Tyler Wilde: Shadow Realms
Last week, I was griping about BioWare’s live action ‘You’ve Been Chosen’ teasers. I’m skeptical of any game revealed by not telling us what the game is. This week, however, we’ve all begun forgetting about the teasers in favor of having thoughts about Shadow Realms, the game they were teasing. And Shadow Realms sounds pretty cool. It’s a 4v1 episodic RPG, where the ‘one’ is the Shadowlord, who’s essentially a dungeon master. The Shadowlord attempts to stop the party “haunting them, setting traps, casting spells, summoning monsters, and controlling any monster in the level." And despite last week’s cryptic marketing, which usually suggests there’s nothing real to show, alpha invites are going out next month. Find out more in our interview with BioWare Austin General Manager Jeff Hickman.
Samuel Roberts: Metal Gear? It can’t be!
I have to echo Tim’s enthusiasm for Metal Gear Solid V coming to PC – I’m a huge fan of that series and I’ve completed all of them multiple times (except MGS4, since life’s slightly too short for me to sit through its ludicrous hour-long closing cutscene again). I now want Konami to take it further. Some PC players would like an education on Metal Gear and why it’s been so critically and commercially successful on consoles for such a long period of time. Konami already ported the original to PC years ago. Why not bring it out on Steam? Likewise, a few years ago, Konami employed port specialists BluePoint to remake MGS2 (eh), MGS3 (amazing) and PeaceWalker (very odd, but with a lot of connections to MGSV). MGSV is a great start from Konami, and I’m glad it’s not being seen as an afterthought release-wise like Revengeance was, but I think re-releasing the older games on PC could see that series be even bigger on Steam than it is on consoles. As Andy pointed out a few months ago, Metal Gear Solid has always belonged on PC.
Evan Lahti: Go, go, go!
I’m so happy to see CS:GO gaining more popularity as an e-sport. On Thursday, during only the group stages (the seeding rounds) of the ESL One championship in Cologne, Cloud9’s match against Titan peaked at 270,000 concurrent viewers. Those aren’t Dota 2 or League of Legends numbers, of course, but that figure exceeds what CS:GO drew during the grand finals of its last tournament. Valve made some improvements to CS:GO’s spectating experience in a recent patch, and its comment during The International indicates that they might be throwing more of their support behind the game—on most days the second-most popular on Steam—in the future. It’s inherently tougher for FPSes to catch on as e-sports because perspective-swapping between players isn’t necessarily a great experience, especially for non-players, but continued support from Valve would have a huge impact on the scene.
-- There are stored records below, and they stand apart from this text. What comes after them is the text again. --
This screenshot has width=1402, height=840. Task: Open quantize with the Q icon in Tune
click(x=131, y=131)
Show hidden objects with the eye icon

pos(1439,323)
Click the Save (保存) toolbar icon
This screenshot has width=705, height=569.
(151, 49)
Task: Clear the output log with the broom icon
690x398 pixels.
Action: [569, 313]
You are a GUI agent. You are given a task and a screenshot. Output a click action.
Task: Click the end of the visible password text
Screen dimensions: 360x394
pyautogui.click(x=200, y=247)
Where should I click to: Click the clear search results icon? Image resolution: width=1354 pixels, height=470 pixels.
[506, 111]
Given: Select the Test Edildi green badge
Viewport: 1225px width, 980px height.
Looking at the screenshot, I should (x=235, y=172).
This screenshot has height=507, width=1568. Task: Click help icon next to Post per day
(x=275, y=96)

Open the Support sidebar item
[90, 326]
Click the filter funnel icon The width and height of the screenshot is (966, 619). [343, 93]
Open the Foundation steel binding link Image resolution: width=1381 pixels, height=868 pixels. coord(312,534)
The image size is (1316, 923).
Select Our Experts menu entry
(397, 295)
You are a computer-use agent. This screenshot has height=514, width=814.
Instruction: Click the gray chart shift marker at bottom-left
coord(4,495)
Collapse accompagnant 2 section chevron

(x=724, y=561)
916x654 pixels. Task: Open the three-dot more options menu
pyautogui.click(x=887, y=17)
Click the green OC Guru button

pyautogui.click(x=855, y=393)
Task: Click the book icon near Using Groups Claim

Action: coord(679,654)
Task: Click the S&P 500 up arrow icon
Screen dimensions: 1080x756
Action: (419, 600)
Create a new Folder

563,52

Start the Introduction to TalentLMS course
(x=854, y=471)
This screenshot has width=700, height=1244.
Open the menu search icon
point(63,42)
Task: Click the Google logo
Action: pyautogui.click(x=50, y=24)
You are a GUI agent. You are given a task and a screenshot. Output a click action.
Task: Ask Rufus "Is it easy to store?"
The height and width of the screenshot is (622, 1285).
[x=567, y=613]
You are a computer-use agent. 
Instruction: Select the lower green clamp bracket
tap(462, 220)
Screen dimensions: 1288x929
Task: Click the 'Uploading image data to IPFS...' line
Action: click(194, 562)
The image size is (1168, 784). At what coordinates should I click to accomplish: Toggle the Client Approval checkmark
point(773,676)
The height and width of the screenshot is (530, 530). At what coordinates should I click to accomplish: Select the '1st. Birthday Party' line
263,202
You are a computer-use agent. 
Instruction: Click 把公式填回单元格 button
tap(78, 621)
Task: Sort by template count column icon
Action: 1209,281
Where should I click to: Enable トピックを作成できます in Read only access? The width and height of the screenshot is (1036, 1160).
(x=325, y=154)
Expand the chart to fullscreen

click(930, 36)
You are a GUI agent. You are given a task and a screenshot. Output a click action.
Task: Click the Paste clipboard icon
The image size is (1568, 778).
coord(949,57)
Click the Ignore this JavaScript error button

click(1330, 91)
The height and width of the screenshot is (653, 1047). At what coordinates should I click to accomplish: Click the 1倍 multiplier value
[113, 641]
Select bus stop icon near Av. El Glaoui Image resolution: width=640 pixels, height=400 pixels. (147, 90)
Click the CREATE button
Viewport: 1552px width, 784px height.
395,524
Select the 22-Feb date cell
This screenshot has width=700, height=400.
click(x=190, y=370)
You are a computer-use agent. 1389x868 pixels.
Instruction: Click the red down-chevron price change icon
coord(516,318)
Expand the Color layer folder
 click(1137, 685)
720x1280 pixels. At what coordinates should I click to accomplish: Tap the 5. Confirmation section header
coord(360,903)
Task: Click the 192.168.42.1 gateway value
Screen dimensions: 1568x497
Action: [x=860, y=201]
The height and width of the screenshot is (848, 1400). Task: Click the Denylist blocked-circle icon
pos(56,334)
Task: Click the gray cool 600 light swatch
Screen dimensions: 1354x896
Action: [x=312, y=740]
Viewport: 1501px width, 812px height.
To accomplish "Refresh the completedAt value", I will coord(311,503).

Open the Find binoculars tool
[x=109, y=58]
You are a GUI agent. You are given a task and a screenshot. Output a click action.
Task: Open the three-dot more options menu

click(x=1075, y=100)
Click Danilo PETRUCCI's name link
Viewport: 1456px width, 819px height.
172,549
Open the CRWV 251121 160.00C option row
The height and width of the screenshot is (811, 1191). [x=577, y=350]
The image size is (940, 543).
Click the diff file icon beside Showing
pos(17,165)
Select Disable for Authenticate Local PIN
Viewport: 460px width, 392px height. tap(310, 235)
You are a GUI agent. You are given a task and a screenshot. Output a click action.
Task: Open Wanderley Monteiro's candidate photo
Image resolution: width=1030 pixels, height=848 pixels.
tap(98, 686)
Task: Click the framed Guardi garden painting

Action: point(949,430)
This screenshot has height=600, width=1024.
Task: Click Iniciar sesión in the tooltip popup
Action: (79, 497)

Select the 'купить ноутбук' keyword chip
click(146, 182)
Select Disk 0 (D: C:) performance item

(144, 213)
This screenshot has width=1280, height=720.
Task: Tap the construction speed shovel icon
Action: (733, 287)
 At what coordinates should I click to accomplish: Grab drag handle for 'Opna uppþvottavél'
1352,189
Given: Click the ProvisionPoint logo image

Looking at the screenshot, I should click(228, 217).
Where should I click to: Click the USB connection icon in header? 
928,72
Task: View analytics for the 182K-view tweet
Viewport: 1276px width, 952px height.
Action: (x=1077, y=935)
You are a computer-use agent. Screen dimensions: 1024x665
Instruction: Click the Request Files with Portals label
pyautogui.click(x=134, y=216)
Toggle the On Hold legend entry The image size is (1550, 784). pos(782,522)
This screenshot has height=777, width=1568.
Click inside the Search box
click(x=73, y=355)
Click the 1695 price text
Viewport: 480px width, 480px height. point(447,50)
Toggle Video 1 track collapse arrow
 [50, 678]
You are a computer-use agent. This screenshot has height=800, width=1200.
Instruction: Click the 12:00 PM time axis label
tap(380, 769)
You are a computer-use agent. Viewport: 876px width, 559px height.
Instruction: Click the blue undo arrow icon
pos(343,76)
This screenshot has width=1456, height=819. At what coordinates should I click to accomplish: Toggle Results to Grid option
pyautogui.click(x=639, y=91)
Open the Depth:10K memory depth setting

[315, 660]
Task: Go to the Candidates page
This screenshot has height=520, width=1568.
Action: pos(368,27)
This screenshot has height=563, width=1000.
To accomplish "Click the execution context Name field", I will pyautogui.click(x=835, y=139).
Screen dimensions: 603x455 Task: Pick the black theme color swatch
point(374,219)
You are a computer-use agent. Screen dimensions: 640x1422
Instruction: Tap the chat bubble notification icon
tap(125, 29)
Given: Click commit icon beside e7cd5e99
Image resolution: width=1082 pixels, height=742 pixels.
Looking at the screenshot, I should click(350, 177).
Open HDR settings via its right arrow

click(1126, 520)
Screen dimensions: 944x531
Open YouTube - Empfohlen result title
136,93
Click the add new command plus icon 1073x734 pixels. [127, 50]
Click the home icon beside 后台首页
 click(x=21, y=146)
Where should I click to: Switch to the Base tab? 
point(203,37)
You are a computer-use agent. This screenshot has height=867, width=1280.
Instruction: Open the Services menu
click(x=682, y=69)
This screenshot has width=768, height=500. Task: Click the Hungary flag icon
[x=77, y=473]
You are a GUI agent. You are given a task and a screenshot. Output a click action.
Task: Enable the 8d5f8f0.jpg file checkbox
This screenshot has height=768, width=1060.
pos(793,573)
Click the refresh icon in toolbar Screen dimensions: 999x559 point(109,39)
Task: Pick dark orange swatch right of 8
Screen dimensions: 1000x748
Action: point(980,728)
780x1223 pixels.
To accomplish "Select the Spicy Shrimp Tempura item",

Tom Senior: Rise of the PC
PCs are everywhere at Gamescom. They're pushing Ryse to 4K monitors in Crytek's booth, rendering 4 vs. 1 battles in Evolve and Shadow Realms. They're powering Firaxis' Civ: Beyond Earth demoes, sitting under tables in Paradox' booths and enabling huge League of Legends and Counter-Strike: Global Offensive contests on the show floor. The Metal Gear Solid 5 announcement is the big news of the week, but it's symptomatic of the quiet ascendency of a platform that wasn't taken seriously by some publishers five or six years ago. There are a few holdouts, sure. I reckon Rise of the Tomb Raider will make it over late, and we may never see a PC version of Destiny, but these instances are proving increasingly rare. Hopefully in future, if we're lucky, we'll see more simultaneous PC/console releases for more big budget games, but let's not go too crazy.